Consider the following error scenario. In a device template, the inside interface is configured with a static IPv4 variable - $insideIPv4 .

The BGP IPv4 address is configured with an IPv4 BGP neighbor.

An overlapping IPv4 address is configured for the BGP neighbor and an interface.

Due to the issues mentioned above, the application of the device template fails and an error is displayed.

To troubleshoot this error, identify the error from the notification displayed on the UI.

IP Address 192.168.10.1 same as ip address of interface - 'inside'(Ethernet1/1)

Check the Template Apply Report for more information.

Enter correct values for the variables and apply the template again to ensure successful application of the template on the device.

Troubleshoot Device Registration

  • Issue: Admin Password is incorrect or not provided during registration

    Scenario: If the admin password is not set on the device and if you have not provided the admin password during registration, the Threat Defense device provisioning will fail. In such a scenario, a Provision Error along with an Enter Password link is displayed.

    Workaround: Click Enter Password to enter a new password and click Save. Click Confirm and Proceed to trigger the onboarding again.

  • If the admin password is already set on the device and you provide another admin password during registration, device provisioning will fail.

  • Issue: Device registration in Management Center fails

    Workaround: Follow existing device registration troubleshooting steps. For more information, see Configure, Verify, and Troubleshoot Firepower Device Registration.

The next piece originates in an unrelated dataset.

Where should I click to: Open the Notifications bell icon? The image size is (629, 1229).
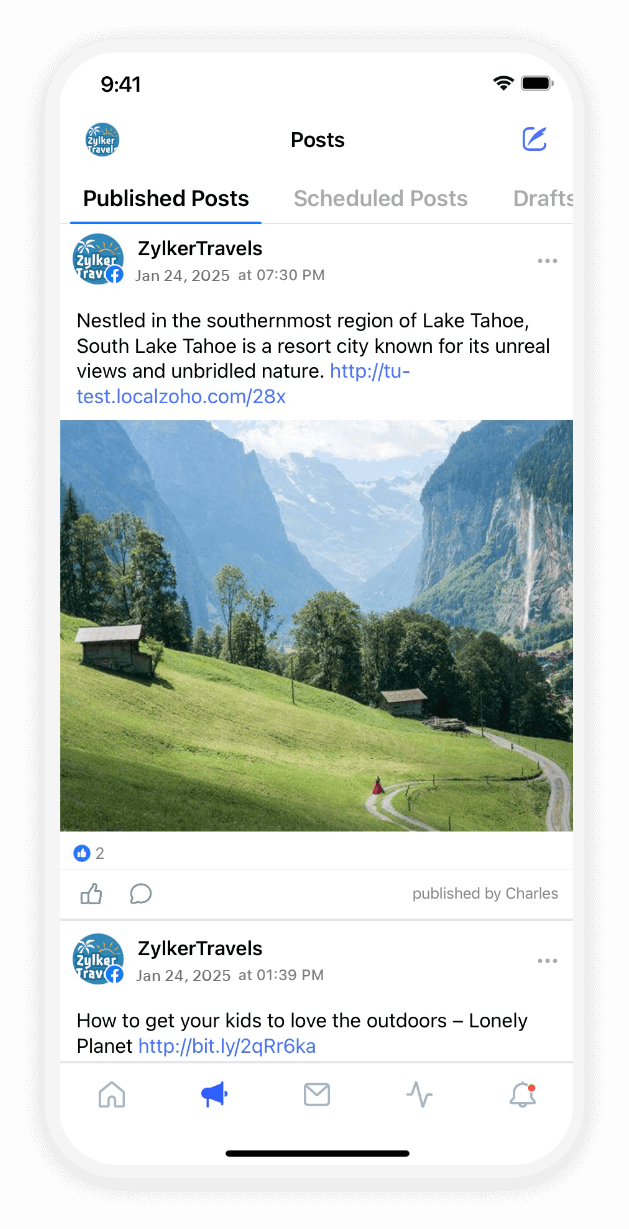coord(522,1095)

  • Issue: Bulk Registration Request Fails in Management Center

    Scenario: The bulk registration request can fail due to a few scenarios:

    • You do not have the required permissions to perform template-related operations

    • Template is not visible from the request domain

    • Invalid CSV file provided

    Workaround: You can see logs for these errors in the VMS Shared and USM Shared log files. Fix the errors and initiate registration again.

  • Issue: Device provisioning fails in CDO due to some generic errors, such as communication with the device fails

    Workaround: Click Retry in the Provision Error to trigger the onboarding in CDO again. You can also see the CDO workflows for more information on the error and troubleshooting information.

Troubleshoot Cisco Security Cloud Integration

Issue: Cisco Security cloud integration not successful

Workaround: Follow Cisco Security Cloud integration troubleshooting steps. For more information, see [link to Cisco Security Cloud integration guide].

Troubleshoot Device Template Configuration Issues

Issue: Device template misconfigurations causing deployment failures after registration

Workaround: Follow the steps given below for initial troubleshooting.

  1. Check the errors mentioned in the Template Apply Report.

  2. Review variable values and check for overlaps and incompatibilities.

  3. Check model mappings to ensure if the correct model mappings exist. Delete or add mappings accordingly.

  4. See the Management Center audit logs to find any other issues and resolve them.

Troubleshoot CDO Issues

  • Issue: Device with serial number already claimed

    Workaround: Verify serial number and reinitiate onboarding.

  • Issue: CDO fails to claim devices

    Workaround: Select the device in the CDO Inventory window for more details on the error. You can see logs related to device claim issues in the VMS Shared and USM Shared log files. Click Retry to initiate registration again.

  • Issue: Communication failures between Management Center and CDO

    Scenario: Communication failures between Management Center and CDO can cause failures during the Zero-Touch Provisioning (ZTP) device registration request.

    Workaround: Refresh the ZTP device status, retry ZTP registration, and delete the ZTP device. You can see logs regarding communication failure between the Management Center and CDO in the Auth Daemon logs. For operational failures related to ZTP, you can see the logs in the VMS Shared and USM Shared log files.